## ASSIGNMENT
Every record, from first to last, should be written out again exactly.
── RECORDS PROVIDED
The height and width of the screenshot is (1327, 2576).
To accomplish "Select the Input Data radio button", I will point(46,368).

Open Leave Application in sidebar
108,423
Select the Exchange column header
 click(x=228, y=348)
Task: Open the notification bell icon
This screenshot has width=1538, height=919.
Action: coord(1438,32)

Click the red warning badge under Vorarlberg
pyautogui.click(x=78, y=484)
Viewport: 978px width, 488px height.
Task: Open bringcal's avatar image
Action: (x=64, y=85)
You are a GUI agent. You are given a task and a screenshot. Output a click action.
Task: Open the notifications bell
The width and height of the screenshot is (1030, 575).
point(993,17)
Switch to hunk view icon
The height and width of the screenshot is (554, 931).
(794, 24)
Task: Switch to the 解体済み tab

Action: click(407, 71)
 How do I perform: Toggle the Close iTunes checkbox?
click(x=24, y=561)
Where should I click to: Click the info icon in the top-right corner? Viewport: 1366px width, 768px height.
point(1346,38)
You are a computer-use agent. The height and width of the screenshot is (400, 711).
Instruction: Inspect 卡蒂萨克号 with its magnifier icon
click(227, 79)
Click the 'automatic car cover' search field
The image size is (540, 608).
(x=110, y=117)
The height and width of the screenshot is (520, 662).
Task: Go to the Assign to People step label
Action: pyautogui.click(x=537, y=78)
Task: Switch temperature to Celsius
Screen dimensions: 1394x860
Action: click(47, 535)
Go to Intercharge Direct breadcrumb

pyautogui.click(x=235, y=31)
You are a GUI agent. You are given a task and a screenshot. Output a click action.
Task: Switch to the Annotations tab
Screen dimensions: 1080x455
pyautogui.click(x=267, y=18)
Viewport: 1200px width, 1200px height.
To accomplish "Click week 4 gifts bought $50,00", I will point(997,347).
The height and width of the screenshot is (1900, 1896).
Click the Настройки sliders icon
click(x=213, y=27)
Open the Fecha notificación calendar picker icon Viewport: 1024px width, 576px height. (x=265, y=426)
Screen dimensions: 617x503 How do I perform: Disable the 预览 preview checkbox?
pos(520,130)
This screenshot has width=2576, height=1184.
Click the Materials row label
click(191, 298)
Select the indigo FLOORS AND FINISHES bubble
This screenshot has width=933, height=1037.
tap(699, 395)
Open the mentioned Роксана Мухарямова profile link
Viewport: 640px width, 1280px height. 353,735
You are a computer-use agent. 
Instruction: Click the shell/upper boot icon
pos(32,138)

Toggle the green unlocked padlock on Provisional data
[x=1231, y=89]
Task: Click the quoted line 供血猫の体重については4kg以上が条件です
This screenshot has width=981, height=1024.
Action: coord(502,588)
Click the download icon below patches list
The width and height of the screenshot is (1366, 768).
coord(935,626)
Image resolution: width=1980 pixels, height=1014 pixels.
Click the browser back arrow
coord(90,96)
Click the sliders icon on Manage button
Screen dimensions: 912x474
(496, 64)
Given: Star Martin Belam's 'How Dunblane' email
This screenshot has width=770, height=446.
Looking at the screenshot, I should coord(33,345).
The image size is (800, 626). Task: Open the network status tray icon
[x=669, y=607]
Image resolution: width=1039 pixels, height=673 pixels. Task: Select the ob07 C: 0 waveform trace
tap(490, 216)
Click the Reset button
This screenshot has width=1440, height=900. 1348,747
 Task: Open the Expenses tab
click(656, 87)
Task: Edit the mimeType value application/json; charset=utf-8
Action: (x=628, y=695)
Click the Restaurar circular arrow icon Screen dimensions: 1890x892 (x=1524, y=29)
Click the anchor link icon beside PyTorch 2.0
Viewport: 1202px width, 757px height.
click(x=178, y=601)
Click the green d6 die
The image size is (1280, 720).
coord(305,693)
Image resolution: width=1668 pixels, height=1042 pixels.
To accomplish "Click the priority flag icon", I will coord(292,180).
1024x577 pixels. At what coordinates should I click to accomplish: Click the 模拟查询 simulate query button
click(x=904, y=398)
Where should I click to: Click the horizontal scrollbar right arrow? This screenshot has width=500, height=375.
────
## WRITTEN SOLUTION
The height and width of the screenshot is (1327, 2576).
To accomplish "Select the Input Data radio button", I will point(46,368).

Open Leave Application in sidebar
108,423
Select the Exchange column header
 click(x=228, y=348)
Task: Open the notification bell icon
This screenshot has width=1538, height=919.
Action: coord(1438,32)

Click the red warning badge under Vorarlberg
pyautogui.click(x=78, y=484)
Viewport: 978px width, 488px height.
Task: Open bringcal's avatar image
Action: (x=64, y=85)
You are a GUI agent. You are given a task and a screenshot. Output a click action.
Task: Open the notifications bell
The width and height of the screenshot is (1030, 575).
point(993,17)
Switch to hunk view icon
The height and width of the screenshot is (554, 931).
(794, 24)
Task: Switch to the 解体済み tab

Action: click(407, 71)
 How do I perform: Toggle the Close iTunes checkbox?
click(x=24, y=561)
Where should I click to: Click the info icon in the top-right corner? Viewport: 1366px width, 768px height.
point(1346,38)
You are a computer-use agent. The height and width of the screenshot is (400, 711).
Instruction: Inspect 卡蒂萨克号 with its magnifier icon
click(227, 79)
Click the 'automatic car cover' search field
The image size is (540, 608).
(x=110, y=117)
The height and width of the screenshot is (520, 662).
Task: Go to the Assign to People step label
Action: pyautogui.click(x=537, y=78)
Task: Switch temperature to Celsius
Screen dimensions: 1394x860
Action: click(47, 535)
Go to Intercharge Direct breadcrumb

pyautogui.click(x=235, y=31)
You are a GUI agent. You are given a task and a screenshot. Output a click action.
Task: Switch to the Annotations tab
Screen dimensions: 1080x455
pyautogui.click(x=267, y=18)
Viewport: 1200px width, 1200px height.
To accomplish "Click week 4 gifts bought $50,00", I will point(997,347).
The height and width of the screenshot is (1900, 1896).
Click the Настройки sliders icon
click(x=213, y=27)
Open the Fecha notificación calendar picker icon Viewport: 1024px width, 576px height. (x=265, y=426)
Screen dimensions: 617x503 How do I perform: Disable the 预览 preview checkbox?
pos(520,130)
This screenshot has width=2576, height=1184.
Click the Materials row label
click(191, 298)
Select the indigo FLOORS AND FINISHES bubble
This screenshot has width=933, height=1037.
tap(699, 395)
Open the mentioned Роксана Мухарямова profile link
Viewport: 640px width, 1280px height. 353,735
You are a computer-use agent. 
Instruction: Click the shell/upper boot icon
pos(32,138)

Toggle the green unlocked padlock on Provisional data
[x=1231, y=89]
Task: Click the quoted line 供血猫の体重については4kg以上が条件です
This screenshot has width=981, height=1024.
Action: coord(502,588)
Click the download icon below patches list
The width and height of the screenshot is (1366, 768).
coord(935,626)
Image resolution: width=1980 pixels, height=1014 pixels.
Click the browser back arrow
coord(90,96)
Click the sliders icon on Manage button
Screen dimensions: 912x474
(496, 64)
Given: Star Martin Belam's 'How Dunblane' email
This screenshot has width=770, height=446.
Looking at the screenshot, I should coord(33,345).
The image size is (800, 626). Task: Open the network status tray icon
[x=669, y=607]
Image resolution: width=1039 pixels, height=673 pixels. Task: Select the ob07 C: 0 waveform trace
tap(490, 216)
Click the Reset button
This screenshot has width=1440, height=900. 1348,747
 Task: Open the Expenses tab
click(656, 87)
Task: Edit the mimeType value application/json; charset=utf-8
Action: (x=628, y=695)
Click the Restaurar circular arrow icon Screen dimensions: 1890x892 (x=1524, y=29)
Click the anchor link icon beside PyTorch 2.0
Viewport: 1202px width, 757px height.
click(x=178, y=601)
Click the green d6 die
The image size is (1280, 720).
coord(305,693)
Image resolution: width=1668 pixels, height=1042 pixels.
To accomplish "Click the priority flag icon", I will coord(292,180).
1024x577 pixels. At what coordinates should I click to accomplish: Click the 模拟查询 simulate query button
click(x=904, y=398)
Where should I click to: Click the horizontal scrollbar right arrow? This screenshot has width=500, height=375.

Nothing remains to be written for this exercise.